By: 4 September 2020
What marketing can tell us about the outlook for claims leads

Claims leads took a hit when the pandemic struck, but activity is now much stronger than a couple of months ago, writes Andy Cullwick of First4Lawyers

Throughout the pandemic, we’ve provided a number of updates on how the claims sector has responded from a marketing point of view. As we come to the end of an unusual summer, we thought it appropriate to look ahead and see what the next few months hold for claims leads and where they could come from.

We are seeing a growth in online search trends again with all areas (personal injury, no win no fee, employer liability, public liability and road traffic accidents) higher than they were during the peak of the pandemic. Inevitably, some areas are recovering stronger and faster than others. “No win no fee” is only 18% down on normal search and the cost per click is running at around 37% more than average. Generic search terms are 7% fewer than normal but are still quite expensive at 73% more than they were previously. We expect to see more people searching “no win no fee” as budgets tighten, unemployment numbers rise and many people will look to low-cost routes to gain the support they need for a claim.

Road traffic accidents are also catching up with pre-lockdown levels, with the cost per click sitting around the level it should be and the search volume around 14% behind normal levels.

Employer liability and public liability levels of searches are recovering more slowly. This can be partially attributed to lower footfall in public spaces, but more specifically on employer liability claims there will continue to be a downturn while people still predominantly work from home and a reticence on the part of those still in gainful employment to rock the boat. This is therefore having an impact on the cost per click, with employer liability search terms still costing on average double what they normally would.

As such, we’re continuing to subsidise our panel law firms marketing spend so we can deliver high-quality claims leads, but the outlook is definitely much stronger than a couple of months ago.

------------------------------------------------------------------------

*Exercises:*
1/ Write out the portion of the claims leads article between "By: 4 September" and "could come from.", inclusive.
2/ According to the claims leads article, how far below normal levels is search volume for road traffic accidents?
3/ Proceed with the article on the outlook for claims leads, picking up after its final sentence.
The rows after this point are separate material, unrelated to the claims leads article.

*Supplied entries:*

------------------------------------------------------------------------

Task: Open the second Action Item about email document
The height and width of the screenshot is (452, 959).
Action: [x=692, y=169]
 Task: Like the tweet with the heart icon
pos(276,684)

------------------------------------------------------------------------

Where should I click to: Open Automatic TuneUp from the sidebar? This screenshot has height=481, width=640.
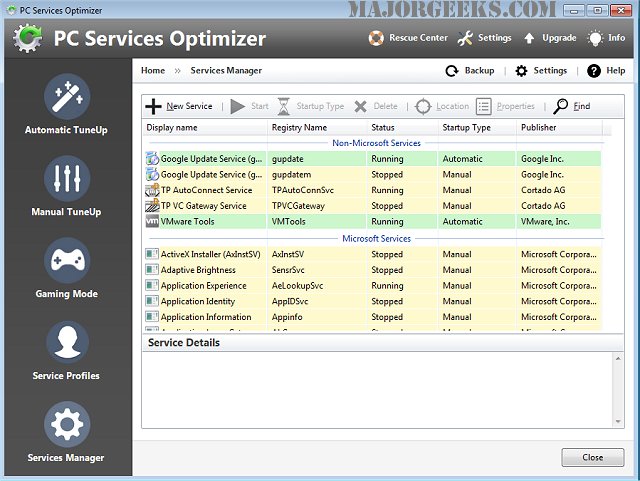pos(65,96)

------------------------------------------------------------------------

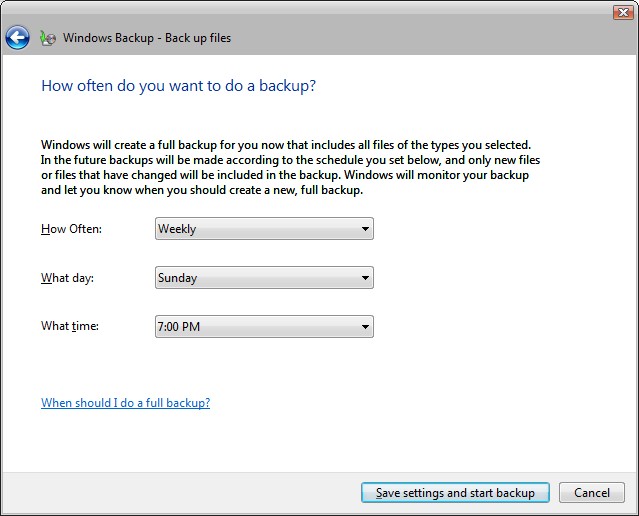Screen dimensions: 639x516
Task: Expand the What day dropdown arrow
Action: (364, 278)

------------------------------------------------------------------------

*Task-by-task answers:*
1/
By: 4 September 2020
What marketing can tell us about the outlook for claims leads

Claims leads took a hit when the pandemic struck, but activity is now much stronger than a couple of months ago, writes Andy Cullwick of First4Lawyers

Throughout the pandemic, we’ve provided a number of updates on how the claims sector has responded from a marketing point of view. As we come to the end of an unusual summer, we thought it appropriate to look ahead and see what the next few months hold for claims leads and where they could come from.

2/ Around 14% behind normal levels.

3/
Overall, volume is returning to the market, with the signs looking more positive. However, quality remains an issue. There is definitely a trend towards more speculative initial enquiries from people in financial distress looking to make claims for accidents where limitation, liability and quantum rejections are higher than normal. As such, we’re having to work much harder at vetting our claims leads to ensure their viability before passing them onto our panel law firms.

Over the next couple of months, we fully expect to see an increase in accidents and subsequent enquiries as people are out and about more. We are likely to see more localised lockdowns but these shouldn’t affect the national picture as much and the impact will be more manageable than the national lockdown. An unintended consequence is that we will probably see an explosion in medical negligence. While the NHS has done a fantastic job on Covid-19, many fear that this has been at the expense of other conditions, which will invariably lead to a spike in negligence enquiries.

One positive outcome of the pandemic so far has been the necessity for businesses to modernise, and has driven the focus on technology much more quickly across our entire sector.

Many businesses, in order to survive, have had to assess how their digital offerings best serve both their clients and the end consumer. Whether it’s offering digital meetings, online chat or investment in artificial intelligence, everyone has had to move forward and we are no different.

We have built a business that engages between law firms and the consumer to help them deal with life’s traumatic situations. Much of this relates to the way we talk and interact with the consumer and ensuring that we facilitate how they do this with ease.

Necessity is the mother of invention, and on this particular point, we think we’ll see some exciting innovations across the sector.